* Extracted data
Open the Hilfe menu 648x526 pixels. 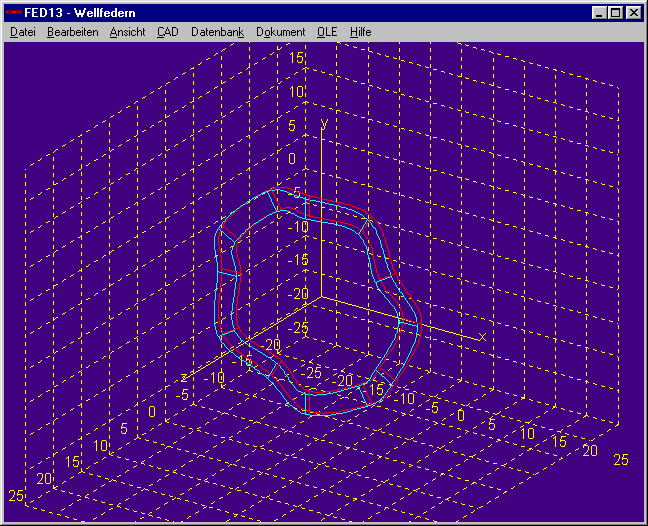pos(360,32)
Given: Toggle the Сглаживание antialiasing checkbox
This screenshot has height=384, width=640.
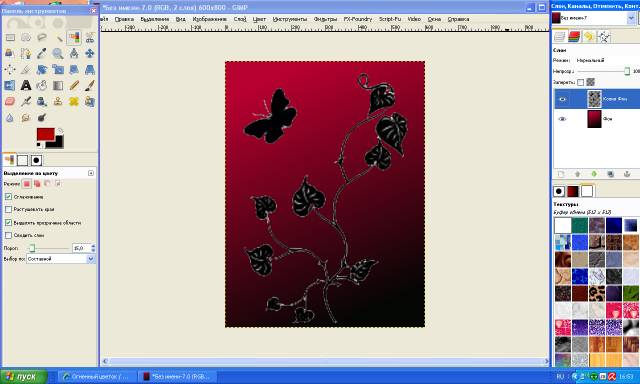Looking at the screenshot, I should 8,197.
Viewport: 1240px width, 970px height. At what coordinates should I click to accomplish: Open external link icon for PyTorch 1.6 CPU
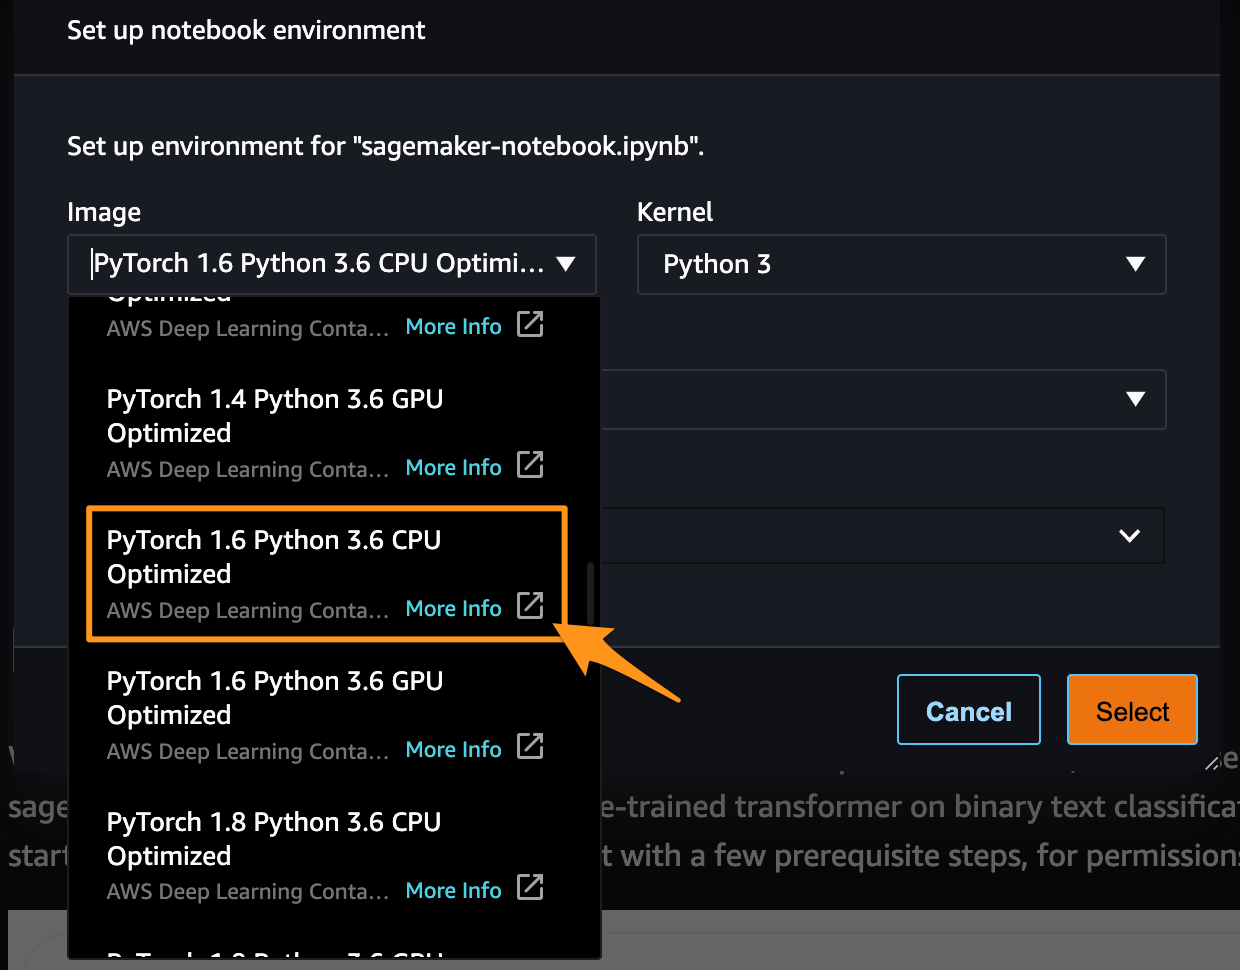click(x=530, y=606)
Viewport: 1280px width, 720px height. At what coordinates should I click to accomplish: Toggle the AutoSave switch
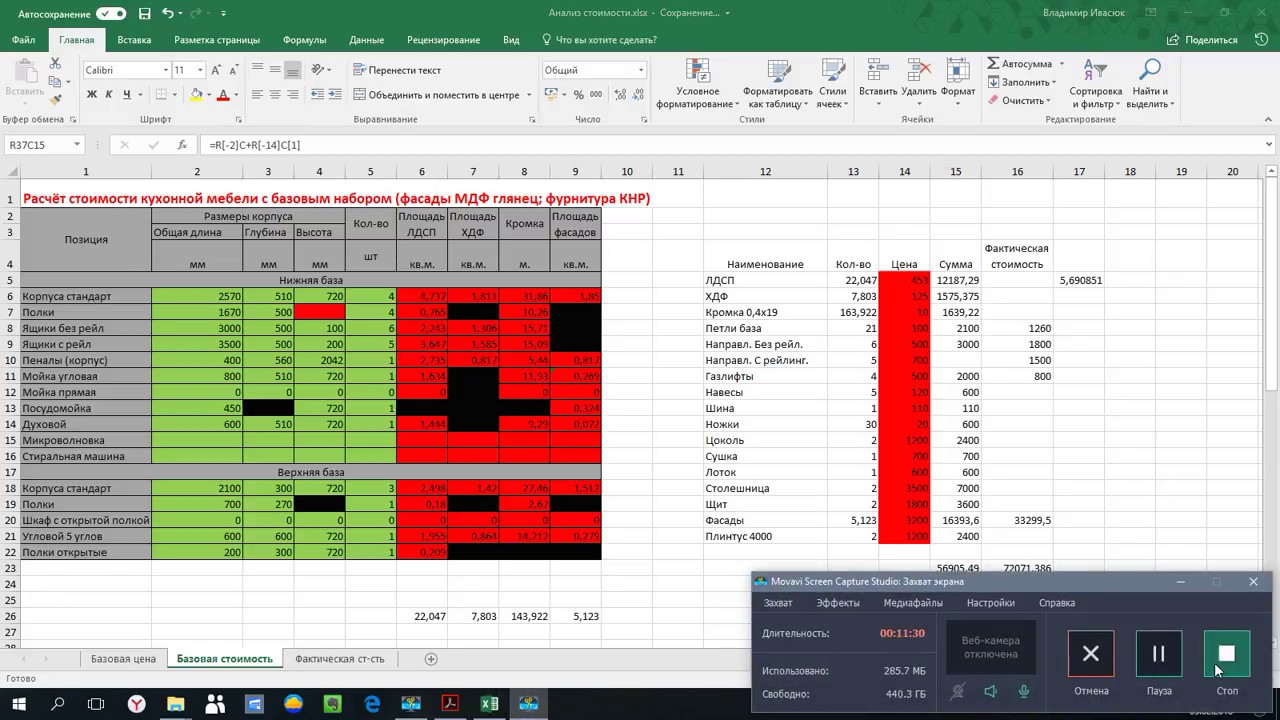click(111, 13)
...
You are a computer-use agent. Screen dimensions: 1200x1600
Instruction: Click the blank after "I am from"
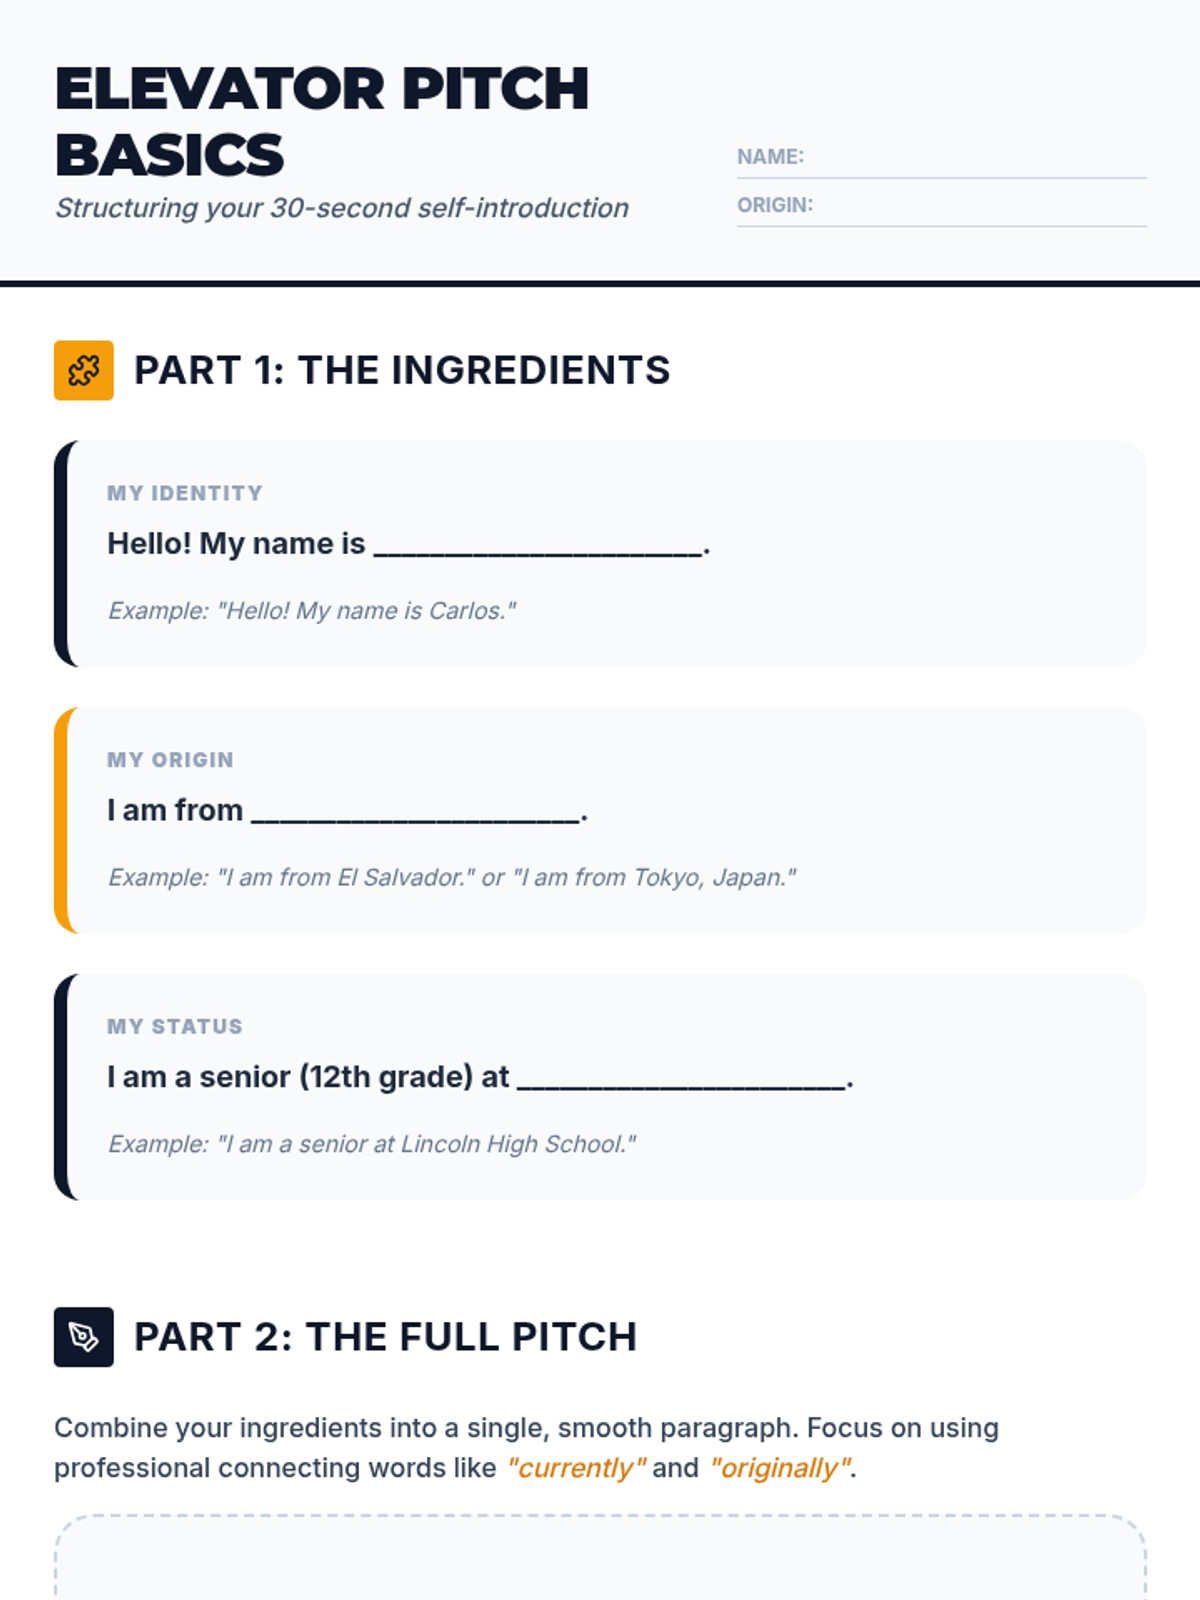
...
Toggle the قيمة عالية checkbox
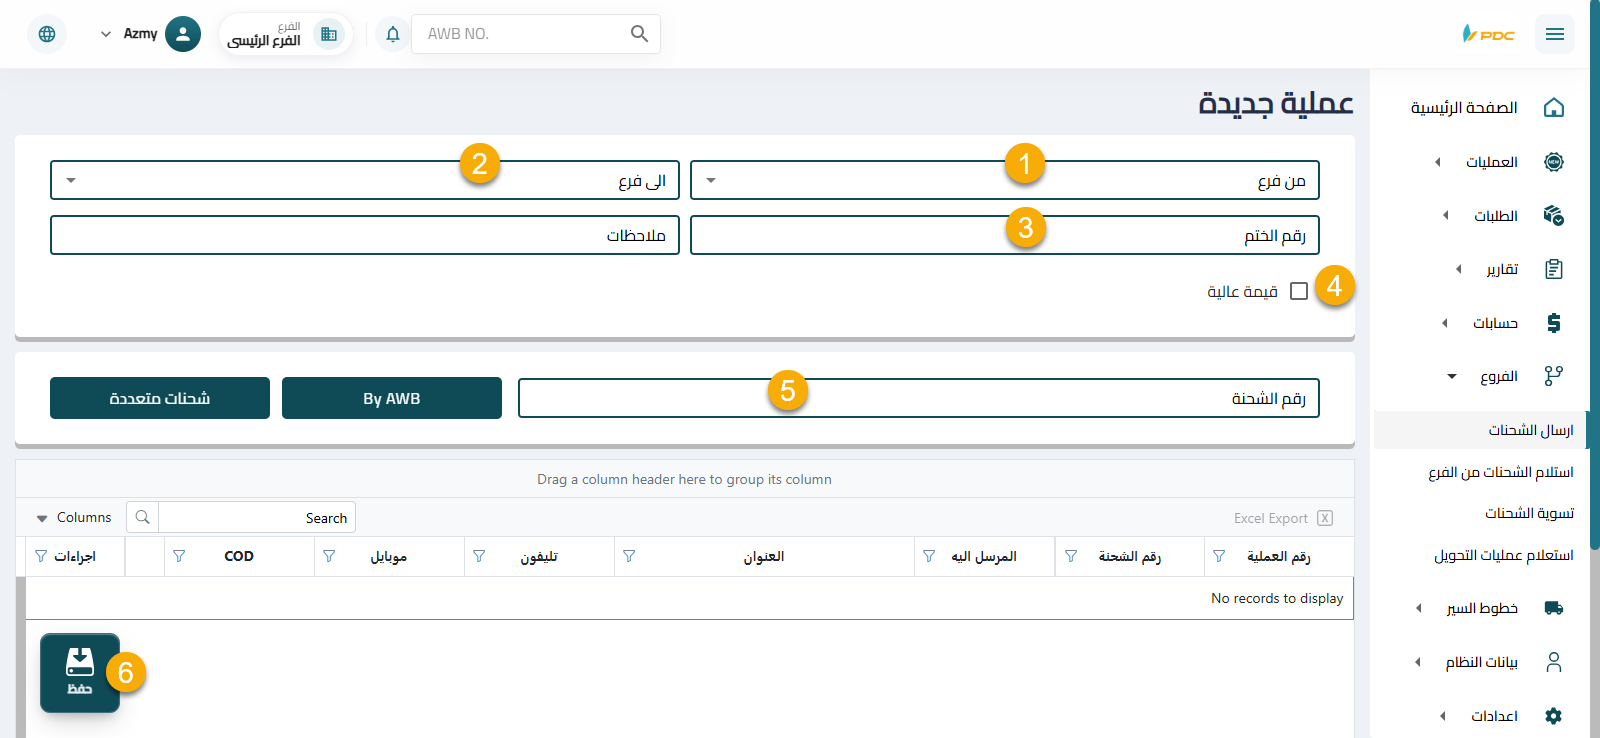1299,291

* Exercise objective
Look through the entries above and quote exactly the lines from the line with "You are a computer-use" to the line with "Instruction: Click the", counting both of those lines.

* Written response
You are a computer-use agent. Screen dimensions: 1200x1600
Instruction: Click the blank after "I am from"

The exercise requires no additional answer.